As we have indicated, idealism developed in the heart of Romanticism.
However, we could say that the Romantic writers par excellence were
litterateurs rather than philosophers. It is true that Fichte, Schelling, and
Hegel were in agreement with the Romantic artists in many points of view,
but we reiterate that it cannot be said that the idealist philosophy is the
"official" philosophical expression of Romanticism. The importance of the
Infinite, the Absolute, the vision of totality, unity of historical development—
all are certainly characteristics common to the Romantics and the idealists.

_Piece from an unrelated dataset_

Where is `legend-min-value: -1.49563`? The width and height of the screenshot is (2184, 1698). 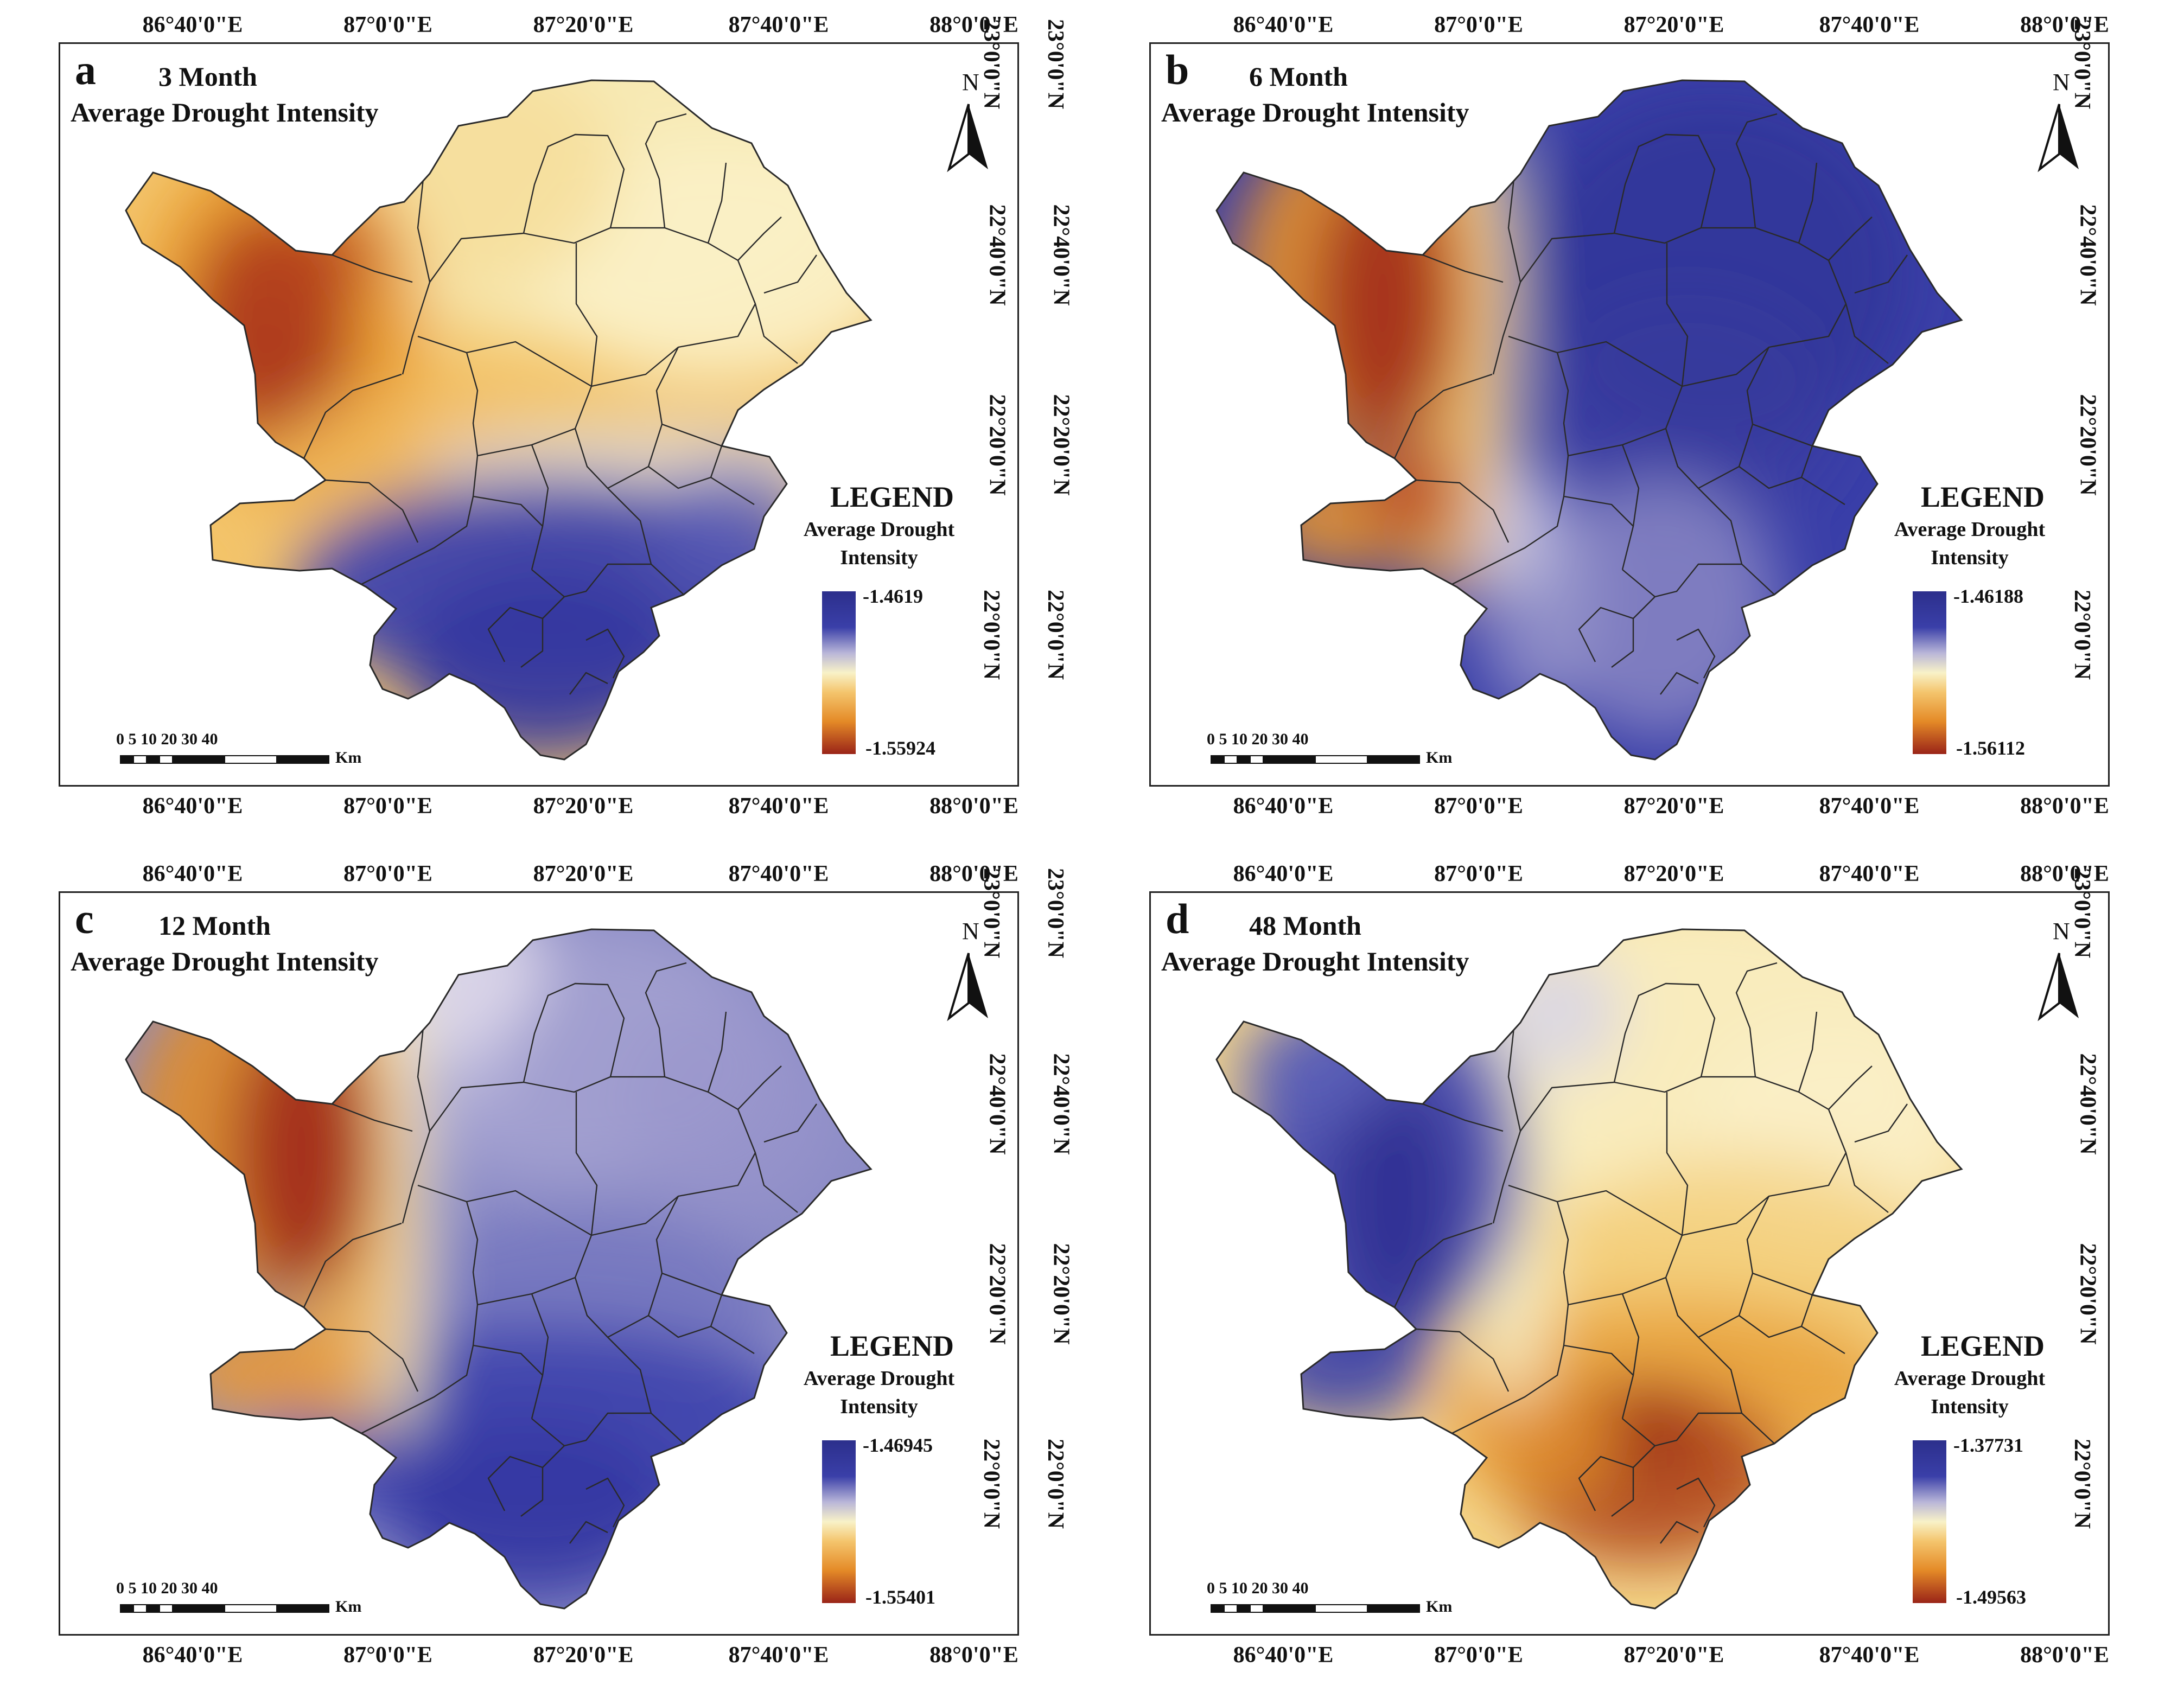 legend-min-value: -1.49563 is located at coordinates (1991, 1597).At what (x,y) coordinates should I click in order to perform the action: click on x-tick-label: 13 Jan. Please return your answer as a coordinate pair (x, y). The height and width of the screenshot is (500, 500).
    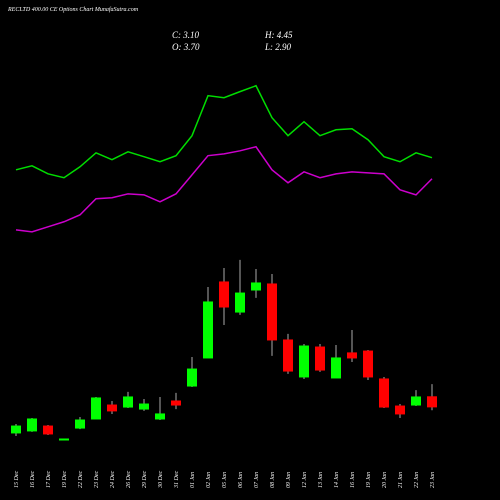
    Looking at the image, I should click on (321, 480).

In this sense, the philosopher most imbued with the artistic ethos of
Romanticism is Schelling. However, Fichte and Hegel's concepts of nature
do not coincide entirely with Goethe's vitalism. The primacy of privileged
feelings over rational knowledge, and the proposed assimilation of poetry
and philosophy, has little to do with the rationalist attitude that underlies
Fichte's intellectual intuition or Hegel's absolute philosophical knowledge.
Ultimately, we must affirm a spiritual affinity between the Romantic
Movement and German idealism, but at the same time it is necessary to point
out their differences.
The idealist systems of the nineteenth century have no prior parallel in the
history of philosophy, apart from the Scholastic thought of the thirteenth
century. The aspiration to a universal, totalizing, and final vision of the
universe is truly impressive. However, despite idealism's lofty speculation,
it is not free of arbitrariness, ambiguity, and contradictions. The collapse of
idealism as a system that took place after Hegel's death in 1831 showed the
fragility of a philosophical system built on such Promethean efforts.
Nonetheless, the legacy of Hegelian idealism would become an obligatory
reference point for the philosophers who followed him. Moreover, we could
say with certainty that the philosophy of the second half of the nineteenth
century would be developed in a dialogue—sometimes open, sometimes
hidden, at times calm, and at times combative—with idealism.